(Exercise input begins)

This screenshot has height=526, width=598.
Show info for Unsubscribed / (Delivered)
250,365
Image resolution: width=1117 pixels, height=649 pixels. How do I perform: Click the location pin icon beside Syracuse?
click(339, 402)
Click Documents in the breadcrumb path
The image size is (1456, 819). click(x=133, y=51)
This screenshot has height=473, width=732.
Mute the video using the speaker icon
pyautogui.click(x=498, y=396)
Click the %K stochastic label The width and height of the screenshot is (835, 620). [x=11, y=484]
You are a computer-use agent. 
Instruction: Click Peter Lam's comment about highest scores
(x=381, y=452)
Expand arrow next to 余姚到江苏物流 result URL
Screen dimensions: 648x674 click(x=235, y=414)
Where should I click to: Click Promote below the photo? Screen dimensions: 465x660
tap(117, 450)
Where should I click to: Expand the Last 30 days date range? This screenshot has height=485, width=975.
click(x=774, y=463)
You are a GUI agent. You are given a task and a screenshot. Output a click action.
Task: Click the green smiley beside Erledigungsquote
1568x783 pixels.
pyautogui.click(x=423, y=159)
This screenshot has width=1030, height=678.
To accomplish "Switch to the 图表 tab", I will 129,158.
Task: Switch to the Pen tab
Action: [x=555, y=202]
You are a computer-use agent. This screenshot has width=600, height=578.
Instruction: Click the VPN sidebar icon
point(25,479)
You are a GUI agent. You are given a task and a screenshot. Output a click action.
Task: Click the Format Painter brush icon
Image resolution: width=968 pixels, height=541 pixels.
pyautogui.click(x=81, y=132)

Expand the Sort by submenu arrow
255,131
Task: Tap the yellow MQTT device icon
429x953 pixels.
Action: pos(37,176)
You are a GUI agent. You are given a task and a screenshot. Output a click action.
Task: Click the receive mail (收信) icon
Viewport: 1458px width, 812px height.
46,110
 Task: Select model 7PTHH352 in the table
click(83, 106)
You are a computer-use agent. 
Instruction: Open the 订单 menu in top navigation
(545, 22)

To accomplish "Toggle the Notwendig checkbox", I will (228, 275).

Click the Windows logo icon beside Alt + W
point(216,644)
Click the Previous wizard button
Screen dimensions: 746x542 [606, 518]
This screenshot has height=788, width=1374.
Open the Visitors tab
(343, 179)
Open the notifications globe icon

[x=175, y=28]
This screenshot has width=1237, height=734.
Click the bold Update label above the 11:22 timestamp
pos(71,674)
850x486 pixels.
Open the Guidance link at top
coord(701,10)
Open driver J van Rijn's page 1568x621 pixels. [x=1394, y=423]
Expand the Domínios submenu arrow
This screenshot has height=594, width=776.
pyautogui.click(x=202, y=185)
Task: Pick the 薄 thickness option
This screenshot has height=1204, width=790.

(Exercise input ends)

Word for word, write out all of the data above.

This screenshot has height=526, width=598.
Show info for Unsubscribed / (Delivered)
250,365
Image resolution: width=1117 pixels, height=649 pixels. How do I perform: Click the location pin icon beside Syracuse?
click(339, 402)
Click Documents in the breadcrumb path
The image size is (1456, 819). click(x=133, y=51)
This screenshot has height=473, width=732.
Mute the video using the speaker icon
pyautogui.click(x=498, y=396)
Click the %K stochastic label The width and height of the screenshot is (835, 620). [x=11, y=484]
You are a computer-use agent. 
Instruction: Click Peter Lam's comment about highest scores
(x=381, y=452)
Expand arrow next to 余姚到江苏物流 result URL
Screen dimensions: 648x674 click(x=235, y=414)
Where should I click to: Click Promote below the photo? Screen dimensions: 465x660
tap(117, 450)
Where should I click to: Expand the Last 30 days date range? This screenshot has height=485, width=975.
click(x=774, y=463)
You are a GUI agent. You are given a task and a screenshot. Output a click action.
Task: Click the green smiley beside Erledigungsquote
1568x783 pixels.
pyautogui.click(x=423, y=159)
This screenshot has width=1030, height=678.
To accomplish "Switch to the 图表 tab", I will 129,158.
Task: Switch to the Pen tab
Action: [x=555, y=202]
You are a computer-use agent. This screenshot has width=600, height=578.
Instruction: Click the VPN sidebar icon
point(25,479)
You are a GUI agent. You are given a task and a screenshot. Output a click action.
Task: Click the Format Painter brush icon
Image resolution: width=968 pixels, height=541 pixels.
pyautogui.click(x=81, y=132)

Expand the Sort by submenu arrow
255,131
Task: Tap the yellow MQTT device icon
429x953 pixels.
Action: pos(37,176)
You are a GUI agent. You are given a task and a screenshot. Output a click action.
Task: Click the receive mail (收信) icon
Viewport: 1458px width, 812px height.
46,110
 Task: Select model 7PTHH352 in the table
click(83, 106)
You are a computer-use agent. 
Instruction: Open the 订单 menu in top navigation
(545, 22)

To accomplish "Toggle the Notwendig checkbox", I will (228, 275).

Click the Windows logo icon beside Alt + W
point(216,644)
Click the Previous wizard button
Screen dimensions: 746x542 [606, 518]
This screenshot has height=788, width=1374.
Open the Visitors tab
(343, 179)
Open the notifications globe icon

[x=175, y=28]
This screenshot has width=1237, height=734.
Click the bold Update label above the 11:22 timestamp
pos(71,674)
850x486 pixels.
Open the Guidance link at top
coord(701,10)
Open driver J van Rijn's page 1568x621 pixels. [x=1394, y=423]
Expand the Domínios submenu arrow
This screenshot has height=594, width=776.
pyautogui.click(x=202, y=185)
Task: Pick the 薄 thickness option
This screenshot has height=1204, width=790.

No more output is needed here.